Complacency is a luxury the dairy industry cannot afford, says Ian Proudfoot, KPMG global head of agribusiness.
She was talking about the introduction of new environmental requirements and the threat of alternative proteins to dairy and the agriculture sector in general.
“If we don’t have economic sustainability in this country we will not have environmental sustainability,” she says.
Jones says you can put in all the regulation in the world but things will fall through the cracks of economic sustainability. “Without both of those we will never have social sustainability.”
And while she warned that change is coming faster than anyone realised, including the move towards alternative proteins, she says you have to also think about the well-being of farmers.
“Until something has happened to you which has a consequence, you tend not to do anything about it. That’s not the right way to be but it is a natural part of humans,” she says.
“We need to take people on the journey; that doesn’t mean we don’t have conversations, it doesn’t mean we are not honest and it doesn’t mean we are not hard. It means we don’t do the blame game, we don’t hammer people.
At the moment, farmers’ mental health is being severely affected, despite “people doing some fantastic things ….”
She says we need to celebrate the good, but not tolerate the bad.
“We need to be conscious of the people, the human aspect… we need to take people on this journey -- understand where they are coming from and what they are scared of. You’ve got to keep in mind, as soon as you say ‘alternative protein’ it tells someone they no longer have relevance….
“I think we need to be a little careful, a little cautious; though this doesn’t mean we don’t keep talking about it ….”
At the same time, she says, we are going to have scary conversations. “You need to show people how it can help them.”
Earlier in her presentation Jones said her role is to help people understand change and move quickly. The world is moving much faster than we thought and people are not keeping up with that change, including towards alternative proteins.
‘Value-add’ is an overused word, very much like sustainability. “If you think of a value-add customer or a premium customer, imagine a pyramid upside down.
“At the bottom I still expect the food to be safe, I’ll spend a little more money on something that is going to be good for me and I will spend even more on something that has a positive mutual impact on animals, environment and people.
“We will pay even more money at the top of the upside-down pyramid if what you are producing is really regenerating the environment.

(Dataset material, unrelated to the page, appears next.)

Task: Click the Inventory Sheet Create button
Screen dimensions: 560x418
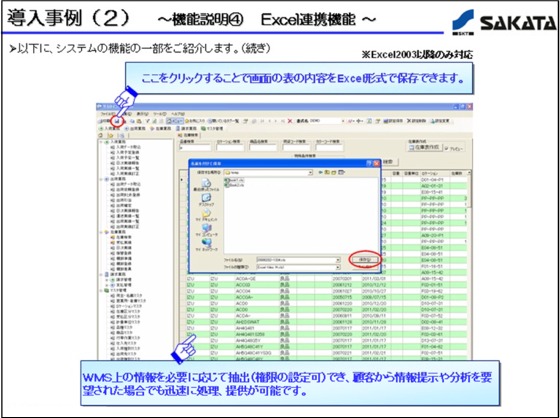Action: click(425, 148)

“I think there is enough science there that [shows] we can’t add any more animals, or if we do we have to be very smart. It will take a lot of technology to make sure we do it the right way.”

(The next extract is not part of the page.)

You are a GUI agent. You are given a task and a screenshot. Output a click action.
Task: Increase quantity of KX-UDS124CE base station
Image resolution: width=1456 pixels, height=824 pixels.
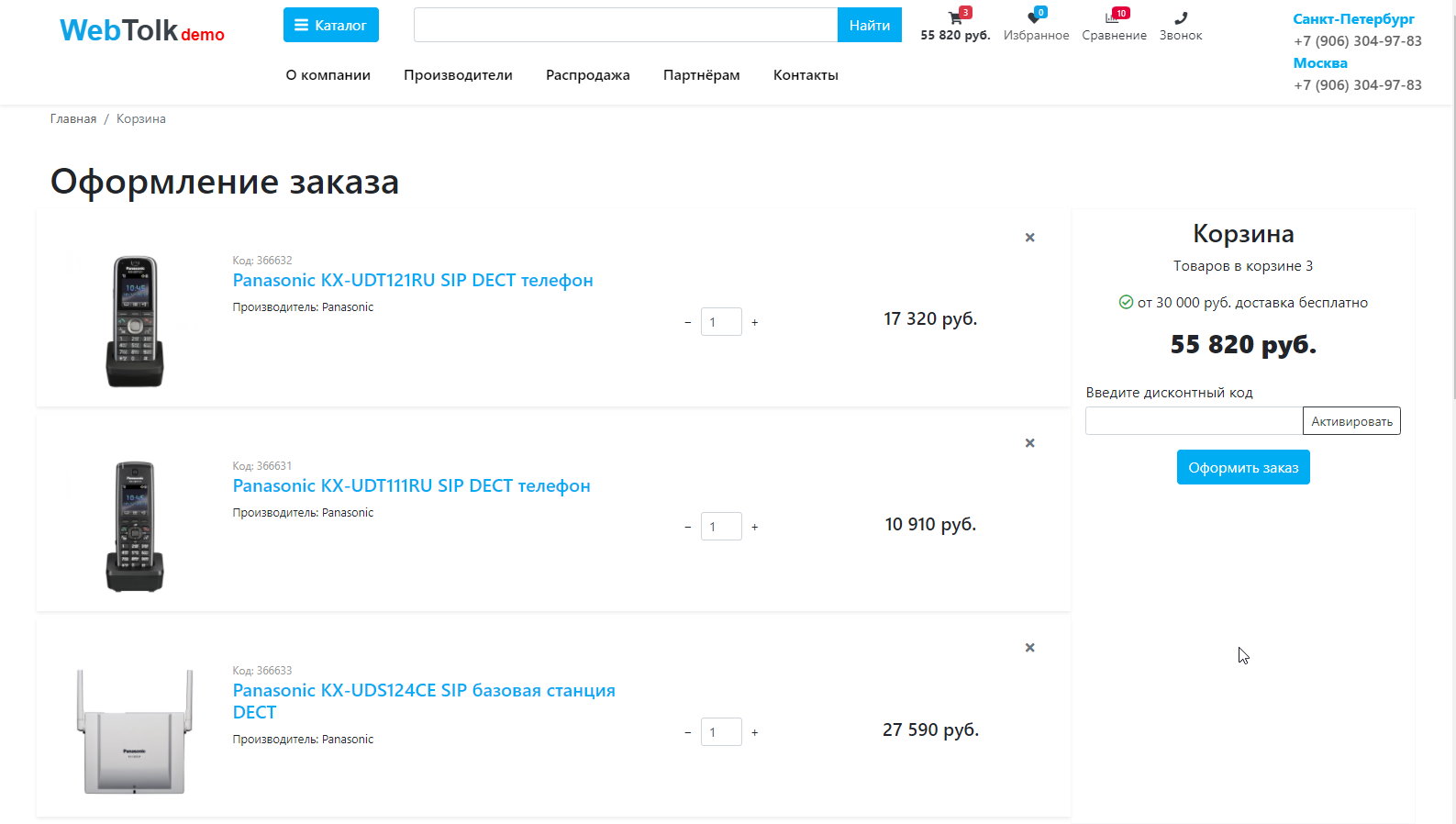click(x=755, y=733)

She has eaten an Impossible Burger made of plant based material that could not be distinguished from meat.
California-based Perfect Day has learnt how to make milk out of casein DNA: they inject it into yeast and it grows itself into vegan milk.
“For New Zealand it is about finding that balance; I don’t think it needs to be all or nothing; I don’t think we need to shut down farming all together… it is about finding a balance.